Reputation: 1530
I've just installed a new Spark 2.4 from CSD on my CDH cluster (28 nodes) and am trying to install JDBC driver in order to read data from a database from within Jupyter notebook. I downloaded and copied it on one node to the /jars folder, however it seems that I have to do the same on each and every host (!). Otherwise I'm getting the following error from one of the workers:
java.lang.ClassNotFoundException: com.microsoft.sqlserver.jdbc.SQLServerDriver
Is there any easy way (without writing bash scripts) to distribute the jar files with packages on the whole cluster? I wish Spark could distribute it itself (or maybe it does and I don't know how to do it).
Upvotes: 0
Views: 407
Reputation: 2767
Spark has a jdbc format reader you can use.
launch a scala shell to confirm your MS SQL Server driver is in your classpath
Class.forName("com.microsoft.sqlserver.jdbc.SQLServerDriver")
If driver class isn't showing make sure you place the jar on an edge node and include it in your classpath where you initialize your session
bin/spark-shell --driver-class-path postgresql-9.4.1207.jar --jars postgresql-9.4.1207.jar
Connect to your MS SQL Server via Spark jdbc
# option1
jdbcDF = spark.read \
.format("jdbc") \
.option("url", "jdbc:postgresql:dbserver") \
.option("dbtable", "schema.tablename") \
.option("user", "username") \
.option("password", "password") \
.load()
# option2
jdbcDF2 = spark.read \
.jdbc("jdbc:postgresql:dbserver", "schema.tablename",
properties={"user": "username", "password": "password"})

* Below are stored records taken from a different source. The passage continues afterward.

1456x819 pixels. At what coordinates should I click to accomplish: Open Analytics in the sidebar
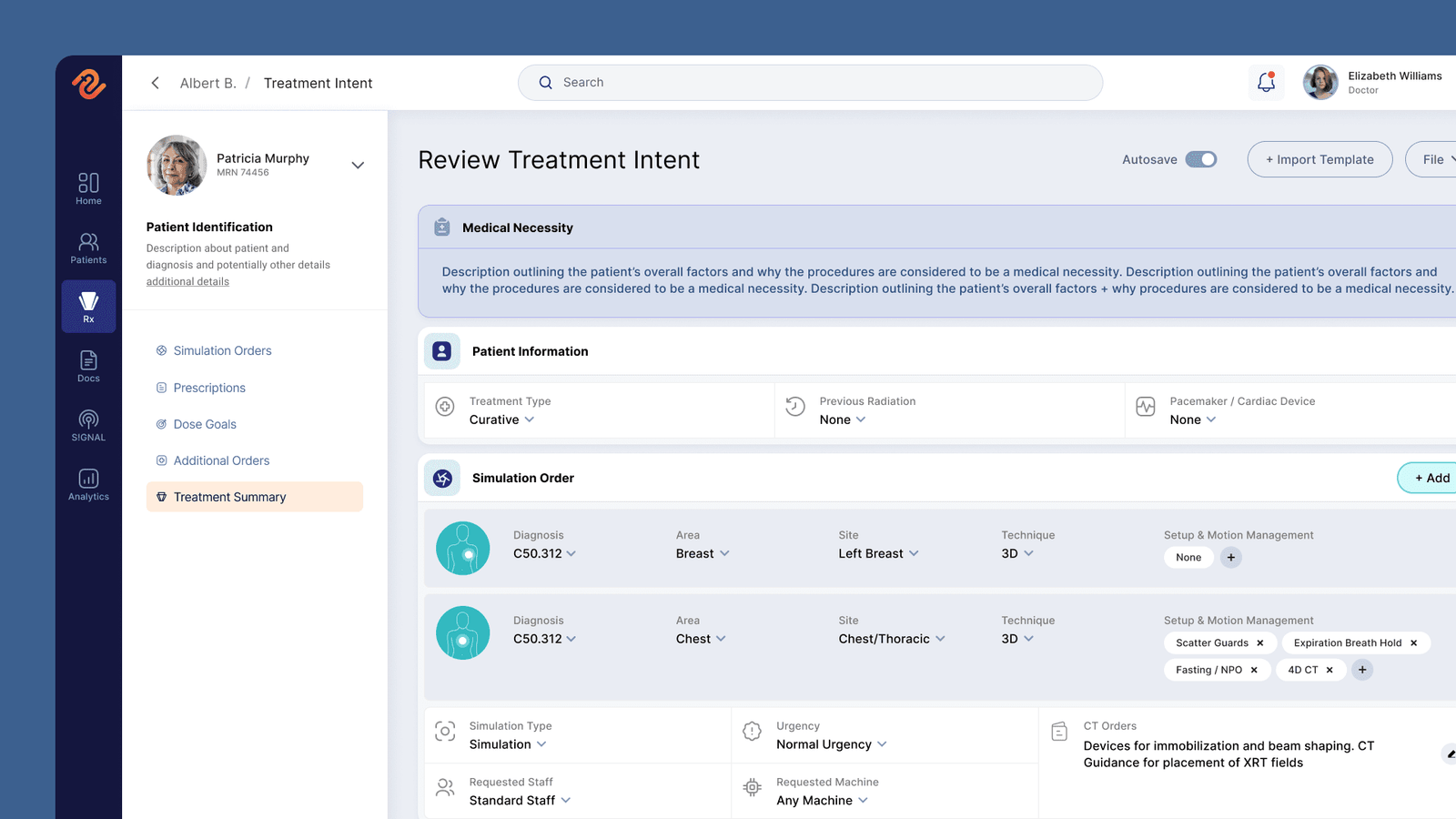point(88,484)
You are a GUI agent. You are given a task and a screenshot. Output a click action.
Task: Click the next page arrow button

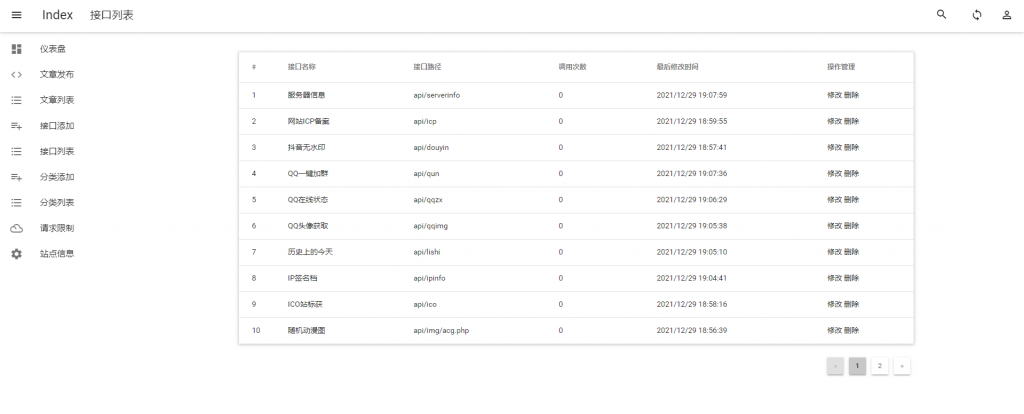tap(902, 366)
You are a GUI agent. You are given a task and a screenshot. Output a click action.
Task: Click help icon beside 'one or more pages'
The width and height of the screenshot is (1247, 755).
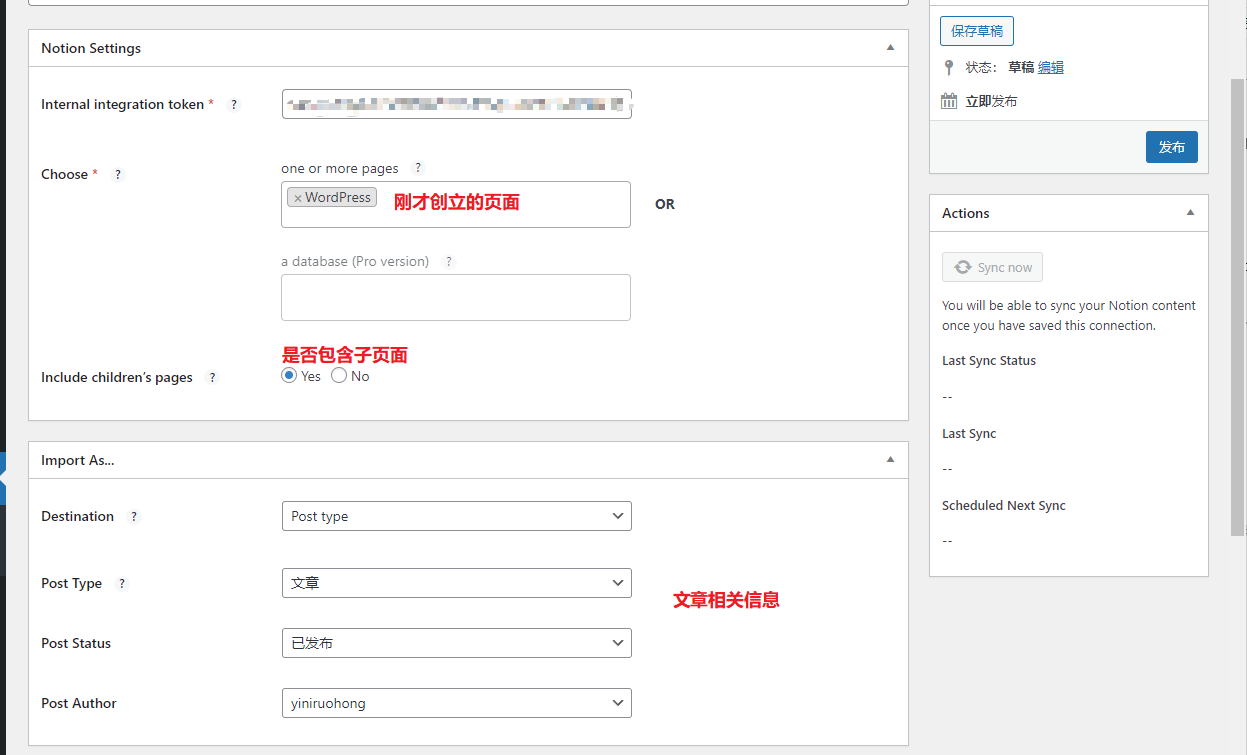[418, 169]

https://spark.apache.org/docs/latest/sql-data-sources-jdbc.html
at the end of the day all you really need is the driver class placed on an edge node (client where you launch spark) and append it to your classpath then make the connection and parallelize your dataframe to scale performance since jdbc from rdbms reads data as single thread hence 1 partition
Upvotes: 2